Nik Rollison brings to the table 24 years of experience spanning a diverse array of first-rate food and beverage programs in many international locations.
Nik finds himself in Sydney after receiving the opportunity to lead the food and beverage division as General Manager, through a $950 million dollar redevelopment of The Star Hotel and Casino, located on Sydney’s iconic Darling Harbour. Under his leadership, he successfully opened 8 restaurants, including Momofuku Seiobo in partnership with David Chang. This highly anticipated restaurant quickly achieved numerous accolades including, 3 Chef’s Hats, Best New Restaurant and Hottest New Restaurant from publications such as Gourmet Traveller and Sydney Morning Herald. Along with the other signature restaurants like Black by Ezard and Osteria Balla Manfredi, Nik successfully opened 3 high volume bars and Marquee Sydney, voted two years in a row as Australia’s Best Nightclub, in partnership with the infamous Tao group of New York and Las Vegas.
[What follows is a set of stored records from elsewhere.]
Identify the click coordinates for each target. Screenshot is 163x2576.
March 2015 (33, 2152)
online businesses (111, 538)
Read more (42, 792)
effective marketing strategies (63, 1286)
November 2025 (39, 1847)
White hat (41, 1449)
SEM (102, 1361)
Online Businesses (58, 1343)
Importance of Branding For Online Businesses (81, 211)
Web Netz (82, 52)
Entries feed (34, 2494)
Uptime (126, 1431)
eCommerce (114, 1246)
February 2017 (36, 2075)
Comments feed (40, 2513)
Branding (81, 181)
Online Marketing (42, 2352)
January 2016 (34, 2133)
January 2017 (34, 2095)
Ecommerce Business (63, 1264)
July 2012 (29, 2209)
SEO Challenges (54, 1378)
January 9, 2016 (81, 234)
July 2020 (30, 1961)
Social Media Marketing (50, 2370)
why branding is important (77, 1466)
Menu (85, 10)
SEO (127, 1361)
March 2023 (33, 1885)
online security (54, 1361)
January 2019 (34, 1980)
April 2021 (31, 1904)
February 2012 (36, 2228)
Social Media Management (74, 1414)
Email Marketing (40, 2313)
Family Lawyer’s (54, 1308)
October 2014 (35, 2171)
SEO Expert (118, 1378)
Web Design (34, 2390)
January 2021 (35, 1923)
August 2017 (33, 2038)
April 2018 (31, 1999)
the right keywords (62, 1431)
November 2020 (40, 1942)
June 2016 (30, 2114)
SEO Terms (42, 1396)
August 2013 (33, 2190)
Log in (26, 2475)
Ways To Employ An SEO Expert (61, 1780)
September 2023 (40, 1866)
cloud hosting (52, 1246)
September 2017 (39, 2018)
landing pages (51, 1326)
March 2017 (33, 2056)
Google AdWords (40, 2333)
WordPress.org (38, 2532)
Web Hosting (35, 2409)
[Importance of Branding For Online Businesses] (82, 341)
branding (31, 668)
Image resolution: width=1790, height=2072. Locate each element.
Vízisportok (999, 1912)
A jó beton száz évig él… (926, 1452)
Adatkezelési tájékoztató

With his youth spent in the southwestern United States, Nik found his passion and career grow in Las Vegas. While there, Nik spent nearly 4 years working for MGM Resorts International, with the most significant opportunity of joining the pre-opening team for the 4004 room mega-resort, ARIA Resort & Casino. As the Director of Restaurant Operations, Nik had the privilege of collaborating and operating restaurants with the likes of Michelin Star chefs such as Masayoshi Takayama, Michael Mina, Jean Georges Vongerichten and Sirio Maccioni. With a team of over 3,200 employees falling under his guidance, no project is too large or complex for his experience.
Throughout his career, Nik has spent time in nearly every role in the food and beverage industry, which gives him an intimate knowledge of how every position fits within the food and beverage puzzle. This highly energetic and motivated individual also has a strong passion for wine and service, who is also certified by the Court of Master Sommeliers.